Loin d’être négligeable, une bonne gestion des pneus de tracteur peut permettre de faire une économie annuelle de l’ordre de plusieurs milliers d’euros. Certains diront qu’il suffit d’équiper ses machines de pneus discount ou bas de gamme, voire d’occasion. Ce n’est pas tout à fait faux mais cette stratégie n’est pas sans risque. Et pour cause, sur un pneu usé ou bas de gamme, les barrettes n’ont pas le même rendement que sur un pneu de qualité. Si elles sont usées ou mal conçues, il y a fort à parier que l’effort de traction du tracteur sera plus important, donc le risque de patinage élevé pour une surconsommation pouvant aller jusqu’à 20 %. Et cela, sans compter l’usure prématurée des pneumatiques.

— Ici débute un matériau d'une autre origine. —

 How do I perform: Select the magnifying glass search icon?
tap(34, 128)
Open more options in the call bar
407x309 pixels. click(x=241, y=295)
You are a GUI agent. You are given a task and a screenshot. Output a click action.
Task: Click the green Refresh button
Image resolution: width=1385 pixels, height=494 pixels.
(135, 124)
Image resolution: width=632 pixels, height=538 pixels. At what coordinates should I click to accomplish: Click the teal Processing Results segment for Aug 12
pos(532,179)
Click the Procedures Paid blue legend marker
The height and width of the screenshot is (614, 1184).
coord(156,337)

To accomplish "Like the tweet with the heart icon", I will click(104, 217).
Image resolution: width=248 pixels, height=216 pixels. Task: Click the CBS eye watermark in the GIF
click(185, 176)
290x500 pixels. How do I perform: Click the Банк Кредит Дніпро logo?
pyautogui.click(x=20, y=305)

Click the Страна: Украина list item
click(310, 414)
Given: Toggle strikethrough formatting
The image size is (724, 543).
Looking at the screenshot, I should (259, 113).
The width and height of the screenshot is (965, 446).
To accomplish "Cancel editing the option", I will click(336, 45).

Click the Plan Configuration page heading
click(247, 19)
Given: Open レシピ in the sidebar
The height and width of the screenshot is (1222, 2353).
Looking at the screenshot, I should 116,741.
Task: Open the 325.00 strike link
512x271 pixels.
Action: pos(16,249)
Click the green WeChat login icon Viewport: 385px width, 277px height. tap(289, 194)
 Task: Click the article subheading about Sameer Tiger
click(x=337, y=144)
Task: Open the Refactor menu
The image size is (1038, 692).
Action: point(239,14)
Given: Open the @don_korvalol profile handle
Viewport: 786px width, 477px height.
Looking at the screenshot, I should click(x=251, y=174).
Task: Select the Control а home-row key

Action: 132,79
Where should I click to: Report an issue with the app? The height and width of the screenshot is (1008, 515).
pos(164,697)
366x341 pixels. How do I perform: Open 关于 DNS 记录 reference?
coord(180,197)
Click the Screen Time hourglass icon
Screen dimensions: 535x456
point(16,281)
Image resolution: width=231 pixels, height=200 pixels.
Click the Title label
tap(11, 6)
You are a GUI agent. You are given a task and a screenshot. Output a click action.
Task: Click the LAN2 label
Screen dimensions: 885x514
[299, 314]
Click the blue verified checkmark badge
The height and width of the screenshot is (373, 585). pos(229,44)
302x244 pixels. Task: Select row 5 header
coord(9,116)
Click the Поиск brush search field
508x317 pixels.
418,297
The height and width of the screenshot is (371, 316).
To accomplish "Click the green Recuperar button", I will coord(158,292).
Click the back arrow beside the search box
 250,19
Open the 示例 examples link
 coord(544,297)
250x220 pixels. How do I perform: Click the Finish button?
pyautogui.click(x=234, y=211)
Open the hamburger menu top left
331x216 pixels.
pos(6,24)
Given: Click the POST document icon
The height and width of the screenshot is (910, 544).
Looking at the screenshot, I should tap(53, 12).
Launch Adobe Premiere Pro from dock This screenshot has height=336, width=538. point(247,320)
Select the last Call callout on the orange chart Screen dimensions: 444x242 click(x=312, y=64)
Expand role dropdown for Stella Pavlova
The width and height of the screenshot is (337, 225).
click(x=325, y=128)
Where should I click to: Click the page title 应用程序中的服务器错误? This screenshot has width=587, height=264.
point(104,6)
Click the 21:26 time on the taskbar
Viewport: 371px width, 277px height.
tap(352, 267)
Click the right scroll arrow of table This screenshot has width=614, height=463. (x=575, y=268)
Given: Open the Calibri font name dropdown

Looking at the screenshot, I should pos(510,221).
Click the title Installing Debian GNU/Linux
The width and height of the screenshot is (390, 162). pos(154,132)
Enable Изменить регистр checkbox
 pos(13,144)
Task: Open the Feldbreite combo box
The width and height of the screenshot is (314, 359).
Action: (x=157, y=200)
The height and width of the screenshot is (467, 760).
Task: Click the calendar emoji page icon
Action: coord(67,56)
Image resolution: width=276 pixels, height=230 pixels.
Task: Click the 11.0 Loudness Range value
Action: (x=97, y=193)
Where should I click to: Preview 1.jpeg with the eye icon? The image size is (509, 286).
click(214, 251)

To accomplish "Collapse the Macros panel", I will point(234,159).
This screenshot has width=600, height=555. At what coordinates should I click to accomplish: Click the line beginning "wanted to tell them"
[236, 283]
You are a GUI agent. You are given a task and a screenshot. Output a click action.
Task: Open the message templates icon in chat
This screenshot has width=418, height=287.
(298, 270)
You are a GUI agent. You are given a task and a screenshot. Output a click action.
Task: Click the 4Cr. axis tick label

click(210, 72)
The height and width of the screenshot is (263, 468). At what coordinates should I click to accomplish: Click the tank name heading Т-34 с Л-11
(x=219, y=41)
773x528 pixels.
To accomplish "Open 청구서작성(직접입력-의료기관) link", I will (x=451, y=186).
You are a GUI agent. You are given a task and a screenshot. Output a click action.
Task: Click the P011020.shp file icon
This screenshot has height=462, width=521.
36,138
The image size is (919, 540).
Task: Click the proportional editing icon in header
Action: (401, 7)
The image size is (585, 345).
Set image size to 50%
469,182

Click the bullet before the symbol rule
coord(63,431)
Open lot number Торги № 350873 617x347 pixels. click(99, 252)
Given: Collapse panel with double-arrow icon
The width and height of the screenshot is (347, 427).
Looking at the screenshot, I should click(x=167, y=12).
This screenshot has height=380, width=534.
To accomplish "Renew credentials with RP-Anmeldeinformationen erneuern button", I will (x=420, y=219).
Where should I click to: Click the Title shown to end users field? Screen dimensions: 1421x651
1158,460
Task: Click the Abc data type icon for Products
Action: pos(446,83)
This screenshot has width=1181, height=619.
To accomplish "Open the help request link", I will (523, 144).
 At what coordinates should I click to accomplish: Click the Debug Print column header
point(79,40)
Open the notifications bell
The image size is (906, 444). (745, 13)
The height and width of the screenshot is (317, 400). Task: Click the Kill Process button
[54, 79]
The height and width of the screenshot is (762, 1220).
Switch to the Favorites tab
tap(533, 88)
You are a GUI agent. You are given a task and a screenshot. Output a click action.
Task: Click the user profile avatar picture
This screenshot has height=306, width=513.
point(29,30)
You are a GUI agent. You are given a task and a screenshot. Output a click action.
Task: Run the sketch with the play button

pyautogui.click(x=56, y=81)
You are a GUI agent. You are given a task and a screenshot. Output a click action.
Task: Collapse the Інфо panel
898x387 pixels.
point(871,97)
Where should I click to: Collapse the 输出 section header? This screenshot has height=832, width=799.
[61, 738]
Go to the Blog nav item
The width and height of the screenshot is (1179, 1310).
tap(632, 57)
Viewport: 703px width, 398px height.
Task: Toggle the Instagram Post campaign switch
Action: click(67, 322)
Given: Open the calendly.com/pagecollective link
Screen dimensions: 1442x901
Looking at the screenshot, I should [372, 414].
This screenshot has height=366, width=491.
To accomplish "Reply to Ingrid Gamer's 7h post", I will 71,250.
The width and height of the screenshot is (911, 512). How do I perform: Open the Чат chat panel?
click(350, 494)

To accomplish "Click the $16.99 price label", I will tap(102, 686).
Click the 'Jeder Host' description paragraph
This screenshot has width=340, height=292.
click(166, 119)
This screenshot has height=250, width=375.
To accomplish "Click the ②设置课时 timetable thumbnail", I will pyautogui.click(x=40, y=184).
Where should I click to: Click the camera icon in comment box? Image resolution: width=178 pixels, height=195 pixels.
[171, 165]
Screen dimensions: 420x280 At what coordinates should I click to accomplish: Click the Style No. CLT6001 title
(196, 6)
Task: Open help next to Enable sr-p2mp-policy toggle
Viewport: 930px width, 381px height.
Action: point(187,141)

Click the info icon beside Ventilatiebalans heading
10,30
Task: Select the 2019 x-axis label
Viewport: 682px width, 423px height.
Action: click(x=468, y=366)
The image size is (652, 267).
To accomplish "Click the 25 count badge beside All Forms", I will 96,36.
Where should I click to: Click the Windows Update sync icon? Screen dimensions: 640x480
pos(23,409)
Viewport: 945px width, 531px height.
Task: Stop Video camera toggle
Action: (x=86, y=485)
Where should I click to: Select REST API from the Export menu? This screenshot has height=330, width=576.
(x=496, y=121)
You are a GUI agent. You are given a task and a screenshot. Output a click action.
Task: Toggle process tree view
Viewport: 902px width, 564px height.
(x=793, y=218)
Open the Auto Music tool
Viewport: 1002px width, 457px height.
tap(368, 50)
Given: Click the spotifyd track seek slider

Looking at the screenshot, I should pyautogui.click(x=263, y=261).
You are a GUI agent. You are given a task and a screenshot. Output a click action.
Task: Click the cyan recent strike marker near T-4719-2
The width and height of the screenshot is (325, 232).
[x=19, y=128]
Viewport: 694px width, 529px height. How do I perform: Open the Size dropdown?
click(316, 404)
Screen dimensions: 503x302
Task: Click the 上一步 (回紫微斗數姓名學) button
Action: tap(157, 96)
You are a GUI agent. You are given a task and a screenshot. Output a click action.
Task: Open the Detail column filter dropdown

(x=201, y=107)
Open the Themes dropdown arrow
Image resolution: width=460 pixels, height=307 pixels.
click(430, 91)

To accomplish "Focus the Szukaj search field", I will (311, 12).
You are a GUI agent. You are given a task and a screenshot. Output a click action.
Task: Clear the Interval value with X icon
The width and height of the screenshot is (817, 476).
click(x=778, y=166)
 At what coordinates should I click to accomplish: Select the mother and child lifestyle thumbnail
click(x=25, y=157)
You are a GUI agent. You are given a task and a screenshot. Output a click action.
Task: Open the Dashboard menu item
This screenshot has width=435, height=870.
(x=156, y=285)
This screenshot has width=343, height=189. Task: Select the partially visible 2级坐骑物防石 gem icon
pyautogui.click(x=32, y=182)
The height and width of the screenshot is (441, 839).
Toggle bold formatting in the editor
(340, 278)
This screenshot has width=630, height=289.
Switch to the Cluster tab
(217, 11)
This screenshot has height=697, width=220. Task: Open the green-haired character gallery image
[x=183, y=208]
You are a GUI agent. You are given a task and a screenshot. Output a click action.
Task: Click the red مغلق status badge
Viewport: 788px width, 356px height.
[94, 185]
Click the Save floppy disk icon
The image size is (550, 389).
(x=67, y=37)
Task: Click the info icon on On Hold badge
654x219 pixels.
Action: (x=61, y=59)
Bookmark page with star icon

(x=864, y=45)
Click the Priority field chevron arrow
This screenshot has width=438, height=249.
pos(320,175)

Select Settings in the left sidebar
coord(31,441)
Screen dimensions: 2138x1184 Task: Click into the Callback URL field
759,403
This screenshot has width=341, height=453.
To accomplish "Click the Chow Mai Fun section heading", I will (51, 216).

Traquer le patinage excessif

Le patinage n’est pas forcément un ennemi à condition qu’il soit modéré et surtout sous contrôle. Dans les faits, il est même indispensable pour permettre à la machine un effort de traction satisfaisant. Un patinage excessif se repère d’un simple coup d’œil. Astuce de pro, avant de procéder à des mesures plus « scientifiques » : les experts BestDrive observent les empreintes laissées par les barrettes dans un terrain boueux. Si celles-ci impriment de façon diffuse leurs marques ou si l’empreinte est plus large que le réel, il est fort probable qu’il y ait surpatinage.

Il est également possible de calculer le taux de patinage. Pour ce faire, demandez à quelqu’un de compter le nombre de tours de roue alors que vous roulez sur une centaine de mètres. Calculez ensuite le nombre de tours théorique (100/circonférence de la roue) et appliquez la formule suivante :

Taux de patinage = (nombre de tours réel — nombre de tours théorique) x 100/nombre de tours réel

Si le résultat se situe entre 12 et 15 %, tout va bien. Dans le cas contraire, c’est que vous n’utilisez pas les bons pneus ou, tout du moins, pas la bonne pression.

Et la pression ?

« La pression, c’est la base », dit-on chez BestDrive. Un pneu surgonflé provoque une pression trop importante sur le sol avec un risque de tassement. Sous-gonflé, le pneu s’usera beaucoup plus vite. Malheureusement, contrairement à une automobile, la pression idéale d’un pneu de tracteur varie en fonction de la nature du terrain et du type de travaux. Il faut donc sans cesse la réajuster.

Selon le type d’exploitation, les pneus basse pression, voire un équipement de télégonflage sont des options à étudier très sérieusement. Le coût n’est certes pas neutre mais il faut le considérer comme un investissement, à rentabiliser.